▸ **Extracted text**
== Segment start ==

OCPA: Celebrate Medicaid Diversity

By OCPA President Jonathan Small

Is diversity a good thing? Last week, the Trump administration embraced diversity in how states run medical welfare programs. It’s a smart move because it offers a chance to get smarter about how we help the poor.

We learn, after all, when we watch different courses of action play out. Instead of being told what someone assumes will work, we see what actually happens. This way of doing public policy is built into our country’s constitutional design.

For the first 140 years of American history, most governing was left to the states. The faraway national government managed foreign trade, kept up the military, and refereed disputes among the states. Day-to-day governing happened in state capitols, county courthouses, and city halls.

This allowed diversity and what scientists call tight feedback loops. If a policy didn’t work, it was usually pretty obvious – at least compared to what would happen if the same thing was done from far away and within a massive federal bureaucracy.

The new Medicaid policy is a shift toward this kind of state-based innovation. It also points Medicaid back to its roots as a welfare program for people who were both poor and either elderly, children, or disabled.

The Trump administration “will support state efforts to test incentives that make participation in work or other community engagement a requirement for continued Medicaid eligibility” for able-bodied, working-age adults. “Such programs should be designed to promote better mental, physical, and emotional health,” the administration’s guidance letter says, and “may also … be designed to help individuals and families rise out of poverty.”

Oklahoma spends more than $5 billion per year on Medicaid from a mix of state and federal funds. One-quarter of Oklahoma’s population is on medical welfare. In Oklahoma, Medicaid covers 57% of all births, and up to 72% of all children are on Medicaid at some point in their first five years. Like every other state, the share of our state revenues going to Medicaid has increased dramatically over the last 15 years. This rapid growth puts pressure on funding for schools, roads, and public safety.

States are already innovating. Several have improved audits to better eliminate fraud – Arkansas did this and removed 80,000 ineligible people from its Medicaid rolls last year. An audit in Oregon found at least 50,000 ineligible people signed up there. Based on successes in other states, Medicaid audits could save Oklahoma $85.6 million annually.

The new policy is simply an open door. Each state will have more choices about how to design medical welfare, and we get to learn from them all.

Jonathan Small serves as president of the Oklahoma Council of Public Affairs (www.ocpathink.org).

== Segment end ==

Recorded data
== Segment start ==

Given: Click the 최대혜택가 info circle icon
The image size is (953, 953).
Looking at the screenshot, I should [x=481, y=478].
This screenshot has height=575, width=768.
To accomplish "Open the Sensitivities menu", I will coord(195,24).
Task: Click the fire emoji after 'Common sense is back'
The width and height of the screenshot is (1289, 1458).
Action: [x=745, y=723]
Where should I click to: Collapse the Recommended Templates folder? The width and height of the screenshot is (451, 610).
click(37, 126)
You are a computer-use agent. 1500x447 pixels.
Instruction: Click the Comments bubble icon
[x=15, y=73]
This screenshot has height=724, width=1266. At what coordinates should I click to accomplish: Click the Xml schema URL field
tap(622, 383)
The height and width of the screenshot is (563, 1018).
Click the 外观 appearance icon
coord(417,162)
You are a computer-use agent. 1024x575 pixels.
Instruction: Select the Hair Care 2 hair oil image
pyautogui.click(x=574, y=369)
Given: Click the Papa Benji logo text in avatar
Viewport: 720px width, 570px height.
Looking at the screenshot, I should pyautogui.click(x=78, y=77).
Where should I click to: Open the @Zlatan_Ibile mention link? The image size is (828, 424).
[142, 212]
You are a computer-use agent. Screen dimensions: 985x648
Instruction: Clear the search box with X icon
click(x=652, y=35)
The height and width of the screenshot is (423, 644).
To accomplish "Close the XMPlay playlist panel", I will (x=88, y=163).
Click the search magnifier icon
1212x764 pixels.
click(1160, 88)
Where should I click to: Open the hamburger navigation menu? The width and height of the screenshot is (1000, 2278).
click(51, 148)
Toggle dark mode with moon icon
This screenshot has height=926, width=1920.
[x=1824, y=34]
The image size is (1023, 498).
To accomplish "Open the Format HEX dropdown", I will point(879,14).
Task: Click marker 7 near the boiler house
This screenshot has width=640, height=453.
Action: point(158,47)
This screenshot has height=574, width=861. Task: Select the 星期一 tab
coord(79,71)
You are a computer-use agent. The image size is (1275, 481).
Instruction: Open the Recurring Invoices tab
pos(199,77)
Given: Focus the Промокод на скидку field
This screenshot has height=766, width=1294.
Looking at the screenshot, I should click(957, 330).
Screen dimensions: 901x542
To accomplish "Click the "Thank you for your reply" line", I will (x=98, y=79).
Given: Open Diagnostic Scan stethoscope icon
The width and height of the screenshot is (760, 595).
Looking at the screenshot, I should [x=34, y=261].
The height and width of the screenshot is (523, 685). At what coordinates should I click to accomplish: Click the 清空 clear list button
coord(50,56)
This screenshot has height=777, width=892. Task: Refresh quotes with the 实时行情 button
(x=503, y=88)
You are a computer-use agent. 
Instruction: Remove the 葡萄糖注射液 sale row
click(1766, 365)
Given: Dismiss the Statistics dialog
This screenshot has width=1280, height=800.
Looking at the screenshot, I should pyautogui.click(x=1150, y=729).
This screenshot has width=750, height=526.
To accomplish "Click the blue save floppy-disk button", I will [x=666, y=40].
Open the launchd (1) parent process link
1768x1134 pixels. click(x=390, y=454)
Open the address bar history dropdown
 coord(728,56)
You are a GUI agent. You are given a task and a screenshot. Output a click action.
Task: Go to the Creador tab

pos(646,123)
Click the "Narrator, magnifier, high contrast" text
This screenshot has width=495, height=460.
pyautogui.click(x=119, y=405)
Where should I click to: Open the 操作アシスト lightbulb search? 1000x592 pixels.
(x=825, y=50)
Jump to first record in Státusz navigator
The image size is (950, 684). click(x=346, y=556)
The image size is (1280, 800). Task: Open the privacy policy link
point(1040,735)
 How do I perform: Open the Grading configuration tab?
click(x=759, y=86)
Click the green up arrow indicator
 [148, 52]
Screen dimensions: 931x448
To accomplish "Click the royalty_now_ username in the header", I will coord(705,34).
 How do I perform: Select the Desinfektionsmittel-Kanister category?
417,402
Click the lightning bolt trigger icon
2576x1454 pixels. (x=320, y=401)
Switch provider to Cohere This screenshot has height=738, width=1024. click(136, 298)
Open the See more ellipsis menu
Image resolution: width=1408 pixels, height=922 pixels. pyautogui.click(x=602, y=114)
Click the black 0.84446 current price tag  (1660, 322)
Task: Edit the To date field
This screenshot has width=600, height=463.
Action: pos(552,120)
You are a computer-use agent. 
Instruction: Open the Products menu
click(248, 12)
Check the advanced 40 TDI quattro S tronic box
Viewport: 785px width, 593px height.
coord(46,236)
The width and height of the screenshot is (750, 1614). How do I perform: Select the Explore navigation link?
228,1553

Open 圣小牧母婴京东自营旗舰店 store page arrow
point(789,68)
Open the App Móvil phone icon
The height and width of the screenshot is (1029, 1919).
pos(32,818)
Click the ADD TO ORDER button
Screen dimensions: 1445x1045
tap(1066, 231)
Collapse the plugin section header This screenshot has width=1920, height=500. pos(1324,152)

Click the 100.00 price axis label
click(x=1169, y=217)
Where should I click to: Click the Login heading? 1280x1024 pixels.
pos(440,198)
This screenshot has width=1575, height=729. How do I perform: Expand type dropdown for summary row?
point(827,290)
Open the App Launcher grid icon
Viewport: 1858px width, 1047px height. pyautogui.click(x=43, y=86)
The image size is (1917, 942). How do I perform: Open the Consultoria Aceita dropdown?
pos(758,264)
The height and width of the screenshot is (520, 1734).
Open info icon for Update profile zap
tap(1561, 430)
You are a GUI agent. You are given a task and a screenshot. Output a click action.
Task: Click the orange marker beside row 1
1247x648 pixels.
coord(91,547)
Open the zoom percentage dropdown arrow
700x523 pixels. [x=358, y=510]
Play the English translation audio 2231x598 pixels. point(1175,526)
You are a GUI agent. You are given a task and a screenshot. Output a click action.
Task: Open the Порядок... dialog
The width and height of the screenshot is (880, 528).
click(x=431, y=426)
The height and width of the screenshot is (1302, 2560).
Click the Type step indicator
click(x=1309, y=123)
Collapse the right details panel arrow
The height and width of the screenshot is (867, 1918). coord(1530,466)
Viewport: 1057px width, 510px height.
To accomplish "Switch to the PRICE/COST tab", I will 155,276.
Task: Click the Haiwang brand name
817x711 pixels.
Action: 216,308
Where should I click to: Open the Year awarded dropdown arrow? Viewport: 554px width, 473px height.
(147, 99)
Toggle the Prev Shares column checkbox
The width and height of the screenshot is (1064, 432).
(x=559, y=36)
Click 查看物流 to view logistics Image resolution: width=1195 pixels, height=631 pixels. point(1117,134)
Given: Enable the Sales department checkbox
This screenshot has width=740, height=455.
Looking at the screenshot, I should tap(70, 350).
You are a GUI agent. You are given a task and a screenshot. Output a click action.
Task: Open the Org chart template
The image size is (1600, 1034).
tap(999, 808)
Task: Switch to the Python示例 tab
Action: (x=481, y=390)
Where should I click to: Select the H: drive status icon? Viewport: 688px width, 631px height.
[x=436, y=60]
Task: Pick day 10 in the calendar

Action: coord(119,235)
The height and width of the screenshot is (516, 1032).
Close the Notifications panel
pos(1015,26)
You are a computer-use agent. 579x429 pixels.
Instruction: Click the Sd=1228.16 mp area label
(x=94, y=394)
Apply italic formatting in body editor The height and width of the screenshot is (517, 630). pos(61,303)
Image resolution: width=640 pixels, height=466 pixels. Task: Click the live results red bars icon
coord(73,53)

== Segment end ==

▸ **Exercise objective**
Can you return the portion of the Medicaid article between "This allowed diversity" and "massive federal bureaucracy.", inclusive, word for word? Work only from the Medicaid article and leave the items aside.

▸ **Solution for this exercise**
This allowed diversity and what scientists call tight feedback loops. If a policy didn’t work, it was usually pretty obvious – at least compared to what would happen if the same thing was done from far away and within a massive federal bureaucracy.